▶ **ACTIVITY**:
Quote the lines from the line holding "Additional information (357, 1175)" to the very end of the listing, exactly, and no others.

▶ **DATA EXCERPTS**:
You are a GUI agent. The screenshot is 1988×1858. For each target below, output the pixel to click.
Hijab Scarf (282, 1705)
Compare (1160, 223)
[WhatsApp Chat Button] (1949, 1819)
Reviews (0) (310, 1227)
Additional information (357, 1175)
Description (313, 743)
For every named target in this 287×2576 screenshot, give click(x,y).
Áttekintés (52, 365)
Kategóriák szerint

▶ **OUTPUT OF THE TASK**:
Additional information (357, 1175)
Description (313, 743)
For every named target in this 287×2576 screenshot, give click(x,y).
Áttekintés (52, 365)
Kategóriák szerint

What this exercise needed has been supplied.